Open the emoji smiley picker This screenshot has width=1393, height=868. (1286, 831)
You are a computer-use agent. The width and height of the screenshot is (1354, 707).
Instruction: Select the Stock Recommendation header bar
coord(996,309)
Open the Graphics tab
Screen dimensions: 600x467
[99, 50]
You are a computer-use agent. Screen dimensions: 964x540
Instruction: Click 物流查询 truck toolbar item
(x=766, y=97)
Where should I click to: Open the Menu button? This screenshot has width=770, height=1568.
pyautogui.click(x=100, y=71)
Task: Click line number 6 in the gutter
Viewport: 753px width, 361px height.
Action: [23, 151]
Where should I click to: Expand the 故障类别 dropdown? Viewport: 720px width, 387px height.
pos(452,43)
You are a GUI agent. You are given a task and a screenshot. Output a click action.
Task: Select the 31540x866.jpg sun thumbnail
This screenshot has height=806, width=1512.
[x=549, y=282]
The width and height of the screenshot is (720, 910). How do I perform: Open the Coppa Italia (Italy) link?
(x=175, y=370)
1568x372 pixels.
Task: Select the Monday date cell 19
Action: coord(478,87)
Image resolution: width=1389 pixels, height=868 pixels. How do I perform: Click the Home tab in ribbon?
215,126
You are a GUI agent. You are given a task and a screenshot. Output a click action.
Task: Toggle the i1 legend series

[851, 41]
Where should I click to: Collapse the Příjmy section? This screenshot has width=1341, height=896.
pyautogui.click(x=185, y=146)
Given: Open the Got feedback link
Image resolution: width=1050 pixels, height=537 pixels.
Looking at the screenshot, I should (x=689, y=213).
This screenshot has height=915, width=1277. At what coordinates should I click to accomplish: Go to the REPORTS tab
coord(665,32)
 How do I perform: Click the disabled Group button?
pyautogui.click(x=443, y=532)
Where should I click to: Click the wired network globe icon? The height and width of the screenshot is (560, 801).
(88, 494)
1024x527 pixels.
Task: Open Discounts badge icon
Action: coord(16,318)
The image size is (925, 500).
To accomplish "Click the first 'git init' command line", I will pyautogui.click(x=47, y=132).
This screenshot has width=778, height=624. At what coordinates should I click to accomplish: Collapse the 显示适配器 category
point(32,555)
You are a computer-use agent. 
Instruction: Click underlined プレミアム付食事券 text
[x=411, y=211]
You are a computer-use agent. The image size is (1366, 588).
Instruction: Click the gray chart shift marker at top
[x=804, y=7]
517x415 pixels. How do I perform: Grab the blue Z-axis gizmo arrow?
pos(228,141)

#####

Goal of the exercise: Every record listed above needs to be written out again exactly.

Exercise result:
Open the emoji smiley picker This screenshot has width=1393, height=868. (1286, 831)
You are a computer-use agent. The width and height of the screenshot is (1354, 707).
Instruction: Select the Stock Recommendation header bar
coord(996,309)
Open the Graphics tab
Screen dimensions: 600x467
[99, 50]
You are a computer-use agent. Screen dimensions: 964x540
Instruction: Click 物流查询 truck toolbar item
(x=766, y=97)
Where should I click to: Open the Menu button? This screenshot has width=770, height=1568.
pyautogui.click(x=100, y=71)
Task: Click line number 6 in the gutter
Viewport: 753px width, 361px height.
Action: [23, 151]
Where should I click to: Expand the 故障类别 dropdown? Viewport: 720px width, 387px height.
pos(452,43)
You are a GUI agent. You are given a task and a screenshot. Output a click action.
Task: Select the 31540x866.jpg sun thumbnail
This screenshot has height=806, width=1512.
[x=549, y=282]
The width and height of the screenshot is (720, 910). How do I perform: Open the Coppa Italia (Italy) link?
(x=175, y=370)
1568x372 pixels.
Task: Select the Monday date cell 19
Action: coord(478,87)
Image resolution: width=1389 pixels, height=868 pixels. How do I perform: Click the Home tab in ribbon?
215,126
You are a GUI agent. You are given a task and a screenshot. Output a click action.
Task: Toggle the i1 legend series

[851, 41]
Where should I click to: Collapse the Příjmy section? This screenshot has width=1341, height=896.
pyautogui.click(x=185, y=146)
Given: Open the Got feedback link
Image resolution: width=1050 pixels, height=537 pixels.
Looking at the screenshot, I should (x=689, y=213).
This screenshot has height=915, width=1277. At what coordinates should I click to accomplish: Go to the REPORTS tab
coord(665,32)
 How do I perform: Click the disabled Group button?
pyautogui.click(x=443, y=532)
Where should I click to: Click the wired network globe icon? The height and width of the screenshot is (560, 801).
(88, 494)
1024x527 pixels.
Task: Open Discounts badge icon
Action: coord(16,318)
The image size is (925, 500).
To accomplish "Click the first 'git init' command line", I will pyautogui.click(x=47, y=132).
This screenshot has width=778, height=624. At what coordinates should I click to accomplish: Collapse the 显示适配器 category
point(32,555)
You are a computer-use agent. 
Instruction: Click underlined プレミアム付食事券 text
[x=411, y=211]
You are a computer-use agent. The image size is (1366, 588).
Instruction: Click the gray chart shift marker at top
[x=804, y=7]
517x415 pixels. How do I perform: Grab the blue Z-axis gizmo arrow?
pos(228,141)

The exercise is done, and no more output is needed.